Failure | 2026-02-28

Core pattern: Hospitals can face real cost pressure and still impose a large complexity tax when opacity, consolidation, prior-auth churn, and debt collection absorb money and time without adding care.

Claim: Hospital spending keeps rising because real cost pressure is layered with a complexity tax: opaque billing, concentrated pricing power, prior-authorization churn, and debt collection systems that shift cost and confusion onto patients and clinicians.

Hospital care is expensive not just because care costs money, but because billing complexity, market power, prior-auth friction, and weak debt guardrails route too much money and time away from actual treatment.

Evidence level: High | Event window: 2002-01-01 to 2026-02-28

Receipts: tracked in Methods and Sources by type: Official data | Primary documents | Independent analysis

Pattern summary

American hospitals spend more per person on administration than hospitals in any other country.

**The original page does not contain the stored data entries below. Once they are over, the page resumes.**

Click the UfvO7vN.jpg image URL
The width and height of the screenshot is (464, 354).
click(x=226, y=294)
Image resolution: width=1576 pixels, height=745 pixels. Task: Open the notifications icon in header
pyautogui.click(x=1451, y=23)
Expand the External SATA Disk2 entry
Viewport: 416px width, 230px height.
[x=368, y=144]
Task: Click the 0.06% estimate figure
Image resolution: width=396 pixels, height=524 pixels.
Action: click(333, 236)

That is not a coincidence. The system runs through thousands of separate payer contracts, heavy coding and billing complexity, and market structures that reward opacity and delay.

Two things can be true at once:

  • hospitals can be under real financial strain
  • complexity can still be the reason the bill keeps climbing

Those facts do not cancel each other out. They reinforce each other.

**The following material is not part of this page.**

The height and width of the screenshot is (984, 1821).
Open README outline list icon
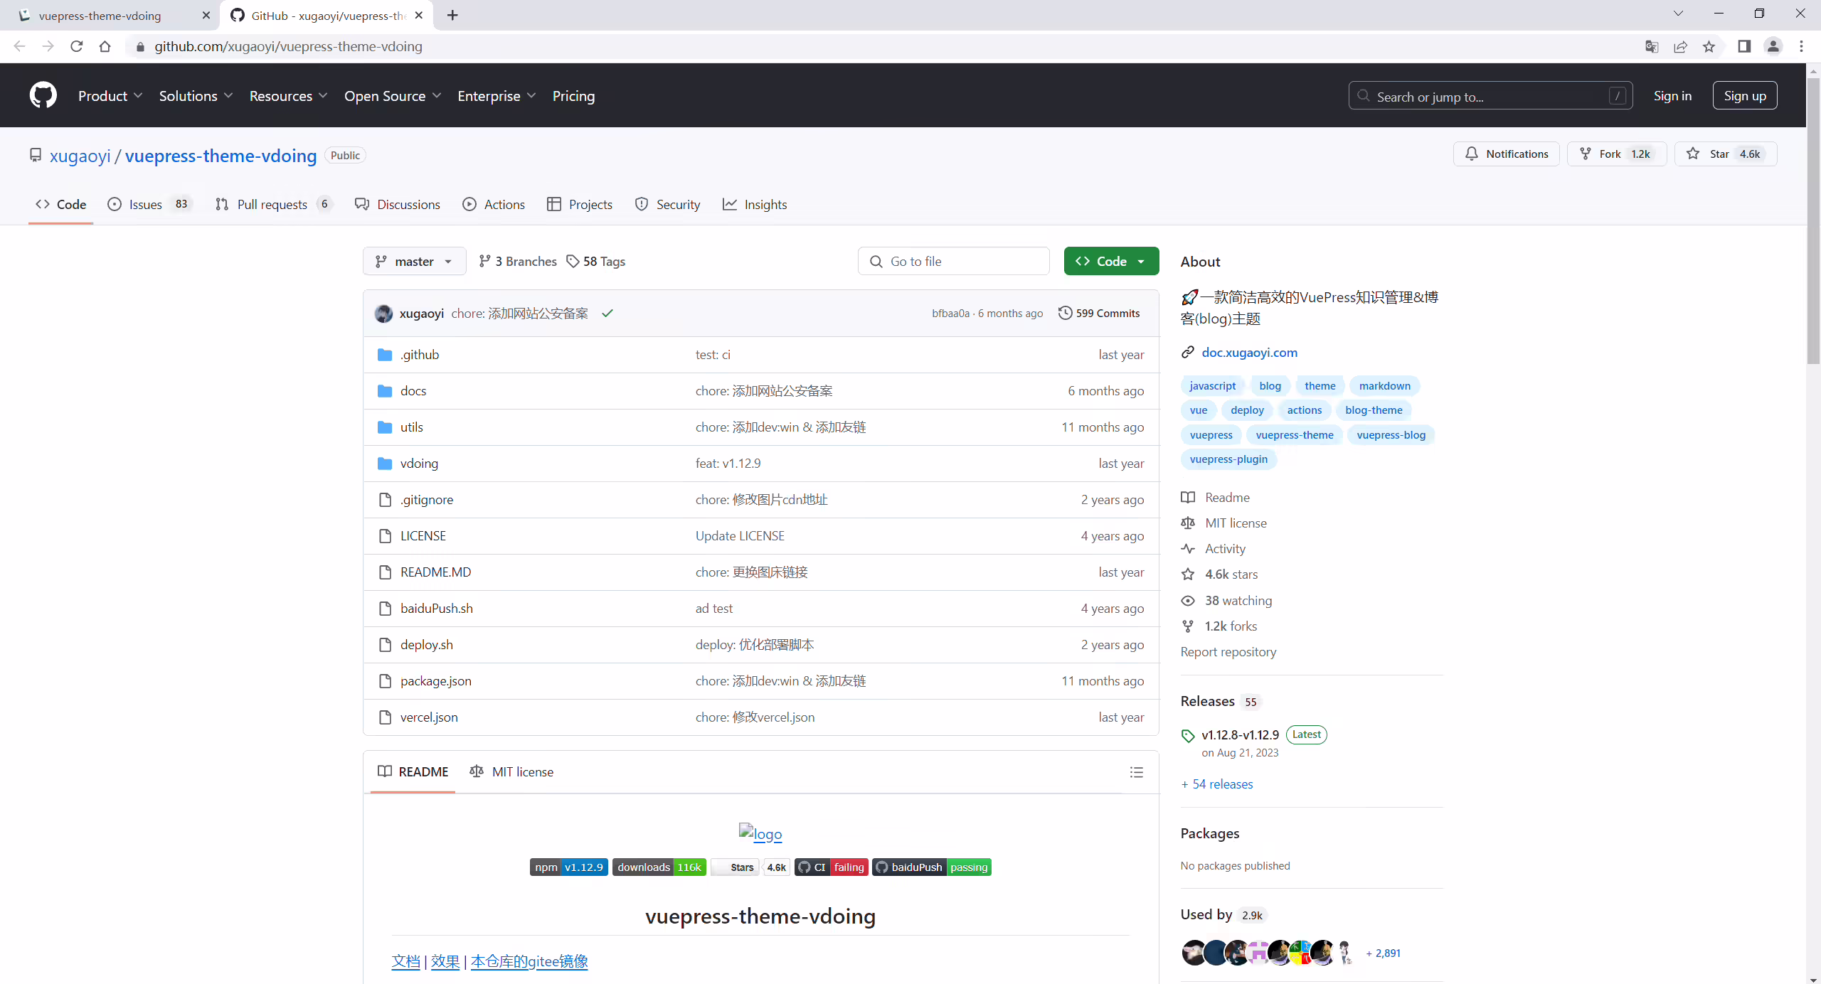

When labor, supply, and debt-service costs rise inside a system that already wastes time and money on billing games, prior-auth churn, and opaque pricing, patients and clinicians end up carrying the full weight of both failures. That is why “more spending” does not automatically mean “more care.”

What this looks like in human terms

A patient gets hurt on a Saturday, goes to the ER because everything else is closed, asks what it will cost, and gets no clear answer. Weeks later the bill arrives. The deductible eats the negotiated rate. A follow-up MRI is delayed by prior authorization. The doctor spends unpaid time fighting with the insurer. The patient gets a collections notice from a company they have never heard of.

None of that requires a cartoon villain. It only requires a system where no one has to give a clear price up front, no one has to move fast enough for the answer to matter, and the collections pipeline starts before the patient can make sense of the bill.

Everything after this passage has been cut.